La ministre de la Justice Christiane Taubira, qui avait saisi le CSM de cette question mi-février, fera connaître sa décision sur cette question "dans les tous prochains jours", annonce-t-elle jeudi dans un communiqué.

Marie-Odile Bertella-Geffroy s'était vue notifier début mars sa mutation, comme le prévoit la loi après dix ans aux mêmes fonctions spécialisées, mais elle avait demandé une dérogation au chef de l'Etat afin de pouvoir achever notamment l'instruction du dossier de l'amiante.

Elle a reçu le soutien des parties civiles, qui craignent que son départ ne retarde encore le dossier, dix-sept ans après les premières plaintes.

Avant de prendre sa décision, le CSM a consulté les différents syndicats.

Pour Force ouvrière, la "règle des dix ans" ne joue pas dans le cas Bertella-Geffroy, car elle s'applique aux nominations intervenues après le 1er janvier 2002. Or, la juge était déjà en poste lors de l'entrée en vigueur du texte.

Mais dans son avis, le Conseil estime que les magistrats qui occupaient une fonction de juge spécialisé à cette date et ont par la suite été nommés à un autre poste dans la même fonction spécialisée au sein du même tribunal - ce qui est le cas de Marie-Odile Bertella-Geffroy, nommée vice-présidente chargée de l'instruction en 2003 - doivent se voir appliquer cette règle.

"INGURGITER LE MONSTRE AMIANTE"

L'Union syndicale des magistrats, majoritaire et opposée de longue date à la limitation des fonctions dans le temps, estimait pour sa part que le texte ne laissait pas de marge de manoeuvre.

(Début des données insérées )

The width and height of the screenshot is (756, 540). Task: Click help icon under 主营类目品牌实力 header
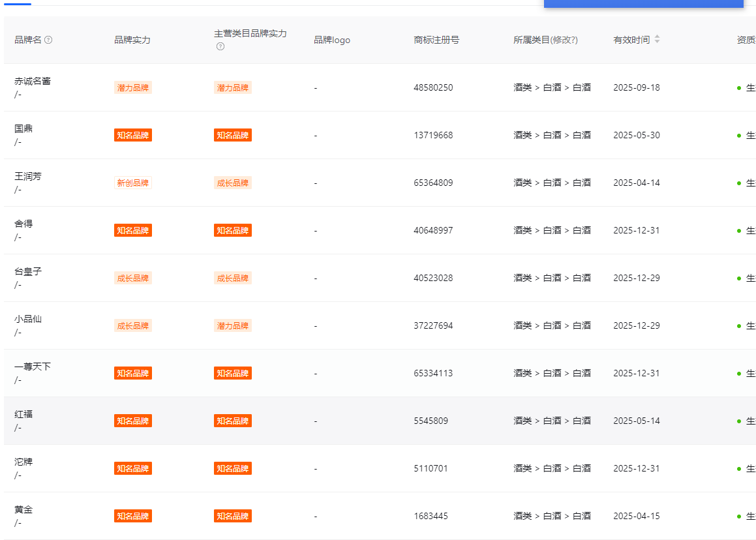pyautogui.click(x=220, y=46)
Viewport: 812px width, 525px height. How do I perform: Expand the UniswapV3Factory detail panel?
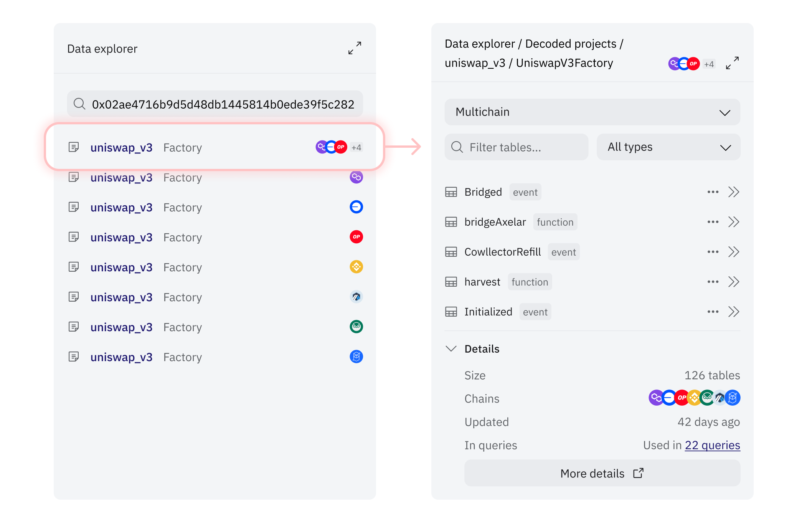coord(732,63)
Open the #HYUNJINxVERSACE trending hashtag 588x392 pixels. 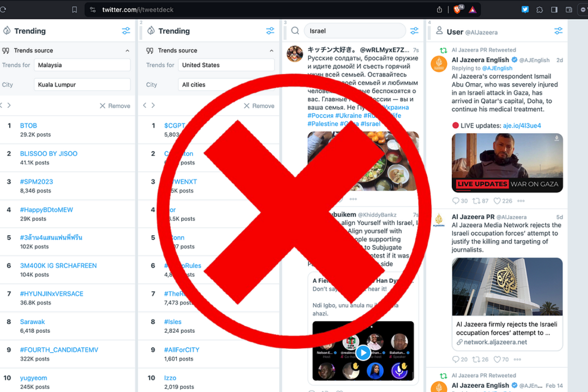tap(51, 294)
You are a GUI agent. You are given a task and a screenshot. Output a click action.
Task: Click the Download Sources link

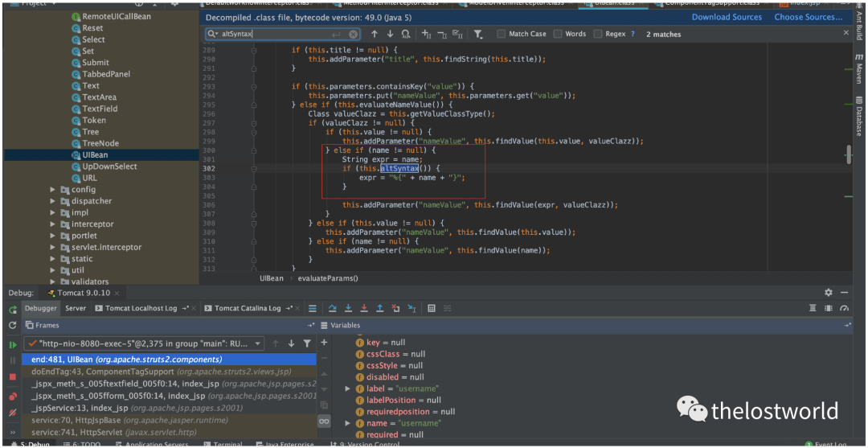pyautogui.click(x=727, y=17)
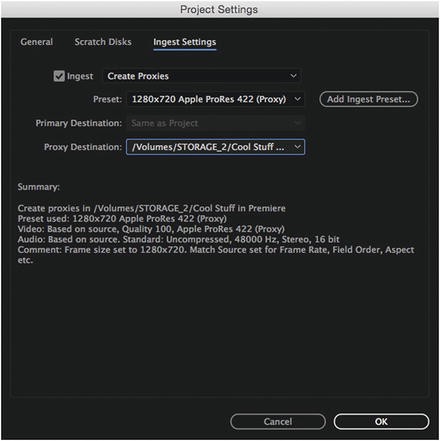Switch to the General tab
The height and width of the screenshot is (441, 440).
tap(37, 42)
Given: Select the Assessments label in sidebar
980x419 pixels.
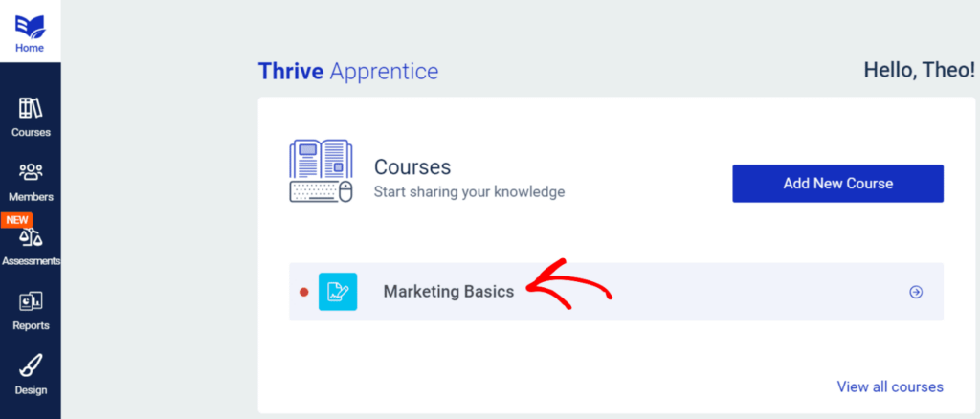Looking at the screenshot, I should tap(31, 261).
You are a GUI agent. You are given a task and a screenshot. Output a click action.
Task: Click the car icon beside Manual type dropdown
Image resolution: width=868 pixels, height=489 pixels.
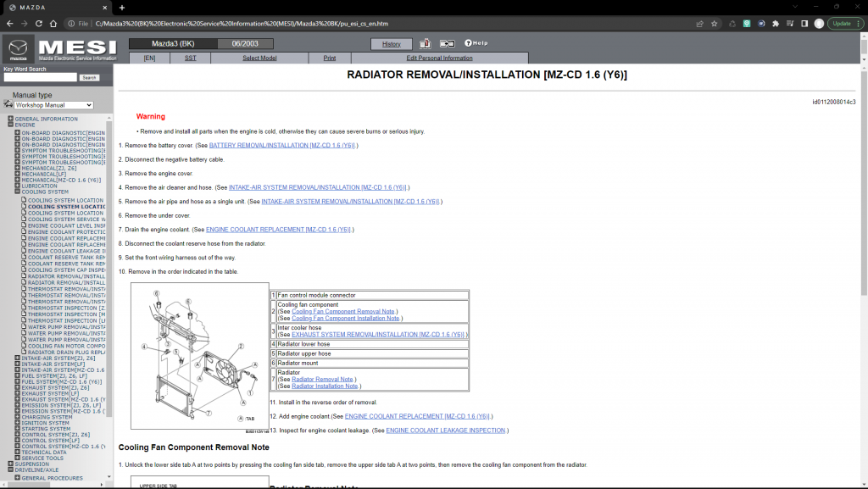click(8, 104)
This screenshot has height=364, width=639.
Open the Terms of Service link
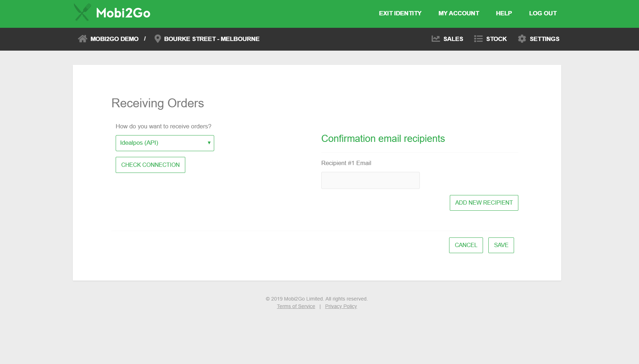296,306
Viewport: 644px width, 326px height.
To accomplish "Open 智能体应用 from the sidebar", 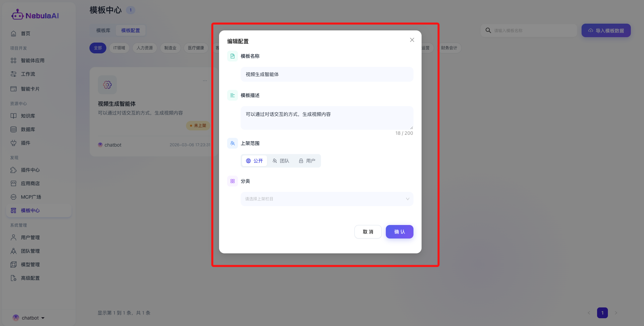I will 32,60.
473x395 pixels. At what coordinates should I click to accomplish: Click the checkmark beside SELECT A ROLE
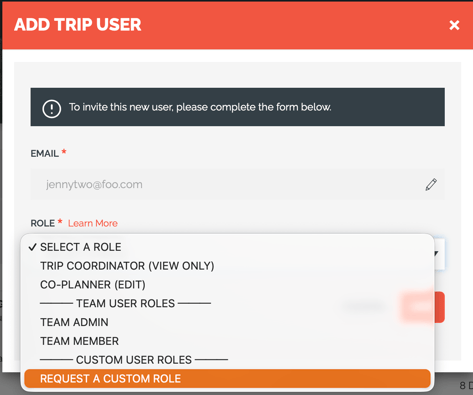[32, 247]
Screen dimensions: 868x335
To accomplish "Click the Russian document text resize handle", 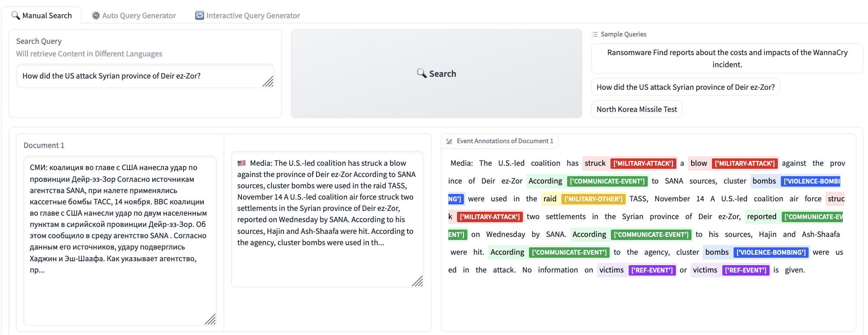I will point(210,319).
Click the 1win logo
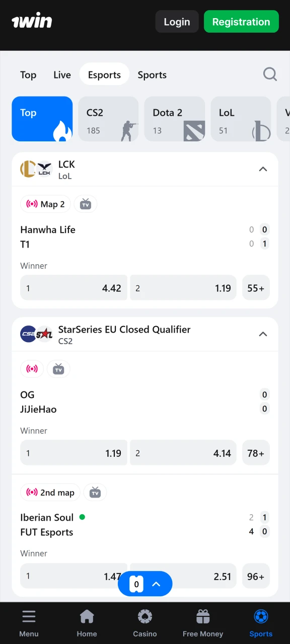 (x=32, y=21)
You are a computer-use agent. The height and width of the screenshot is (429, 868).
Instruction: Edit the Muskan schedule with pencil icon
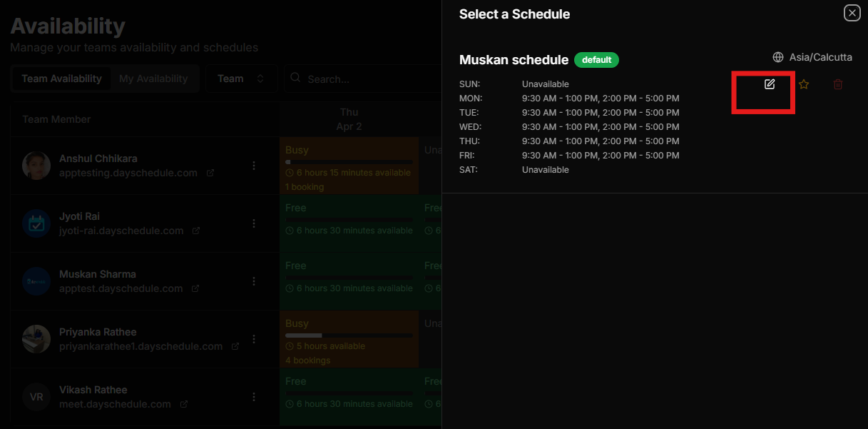tap(770, 84)
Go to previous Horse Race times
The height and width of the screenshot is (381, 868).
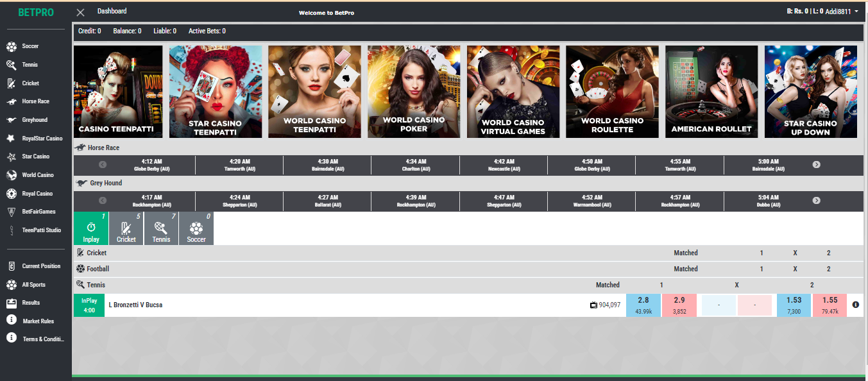102,165
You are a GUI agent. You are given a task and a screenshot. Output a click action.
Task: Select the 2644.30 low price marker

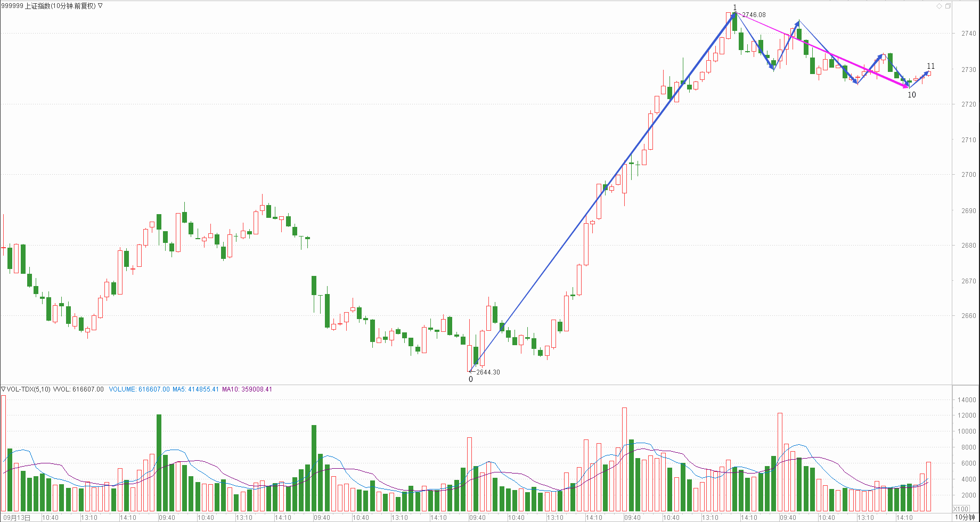point(488,372)
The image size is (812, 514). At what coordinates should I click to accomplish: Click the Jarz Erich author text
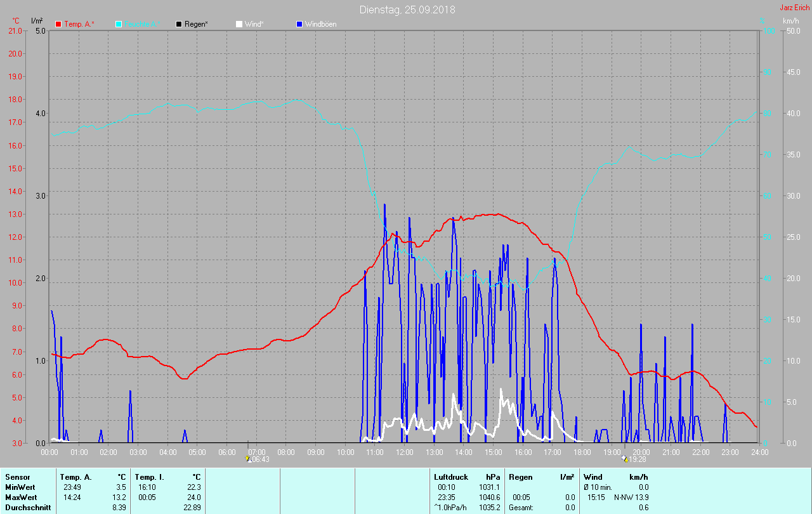click(794, 8)
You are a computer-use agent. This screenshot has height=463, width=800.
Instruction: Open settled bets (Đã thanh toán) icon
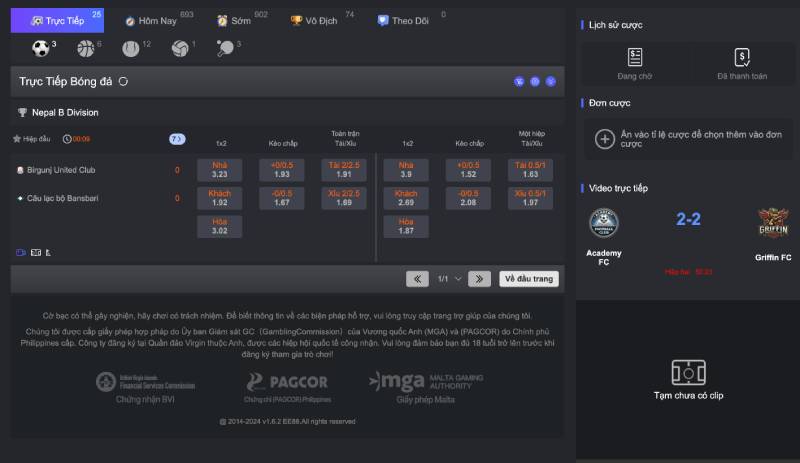(x=742, y=58)
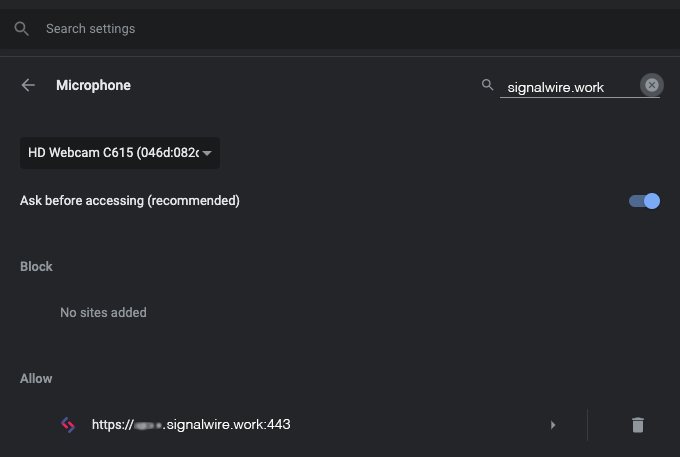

Quant au Syndicat de la magistrature, il considère que cette règle, connue de tous les magistrats, est une garantie de leur impartialité.

Pour les défenseurs des victimes de l'amiante, la mutation de la magistrate, surnommée "l'emmerdeuse de la République" par un hebdomadaire, risque d'éloigner l'espoir de voir s'achever l'instruction dans un délai raisonnable.

Il faudrait six mois à un an à deux nouveaux juges pour "ingurgiter le monstre amiante", estiment-ils.

L'affaire avait pris un tour politique en novembre dernier lorsque la juge Marie-Odile Bertella-Geffroy avait mis en examen la maire de Lille Martine Aubry pour homicides et blessures involontaires, pour des faits remontant à plus de 25 ans.

Depuis, le parquet général s'est prononcé non seulement en faveur de l'annulation de la mise en examen de l'ex-patronne du Parti socialiste, mais également des sept autres personnes mises en cause dans le dossier.

S'il était suivi, les associations et leurs avocats n'auraient d'autre recours que de se pourvoir en cassation, ce qui retarderait le dossier, englué depuis de longues années au pôle de santé publique à Paris.

La cour d'appel a mis sa décision en délibéré au 17 mai.

Martine Aubry a été mise en examen pour des faits remontant à la période 1984-1987, quand elle était directrice des relations du travail au ministère du Travail.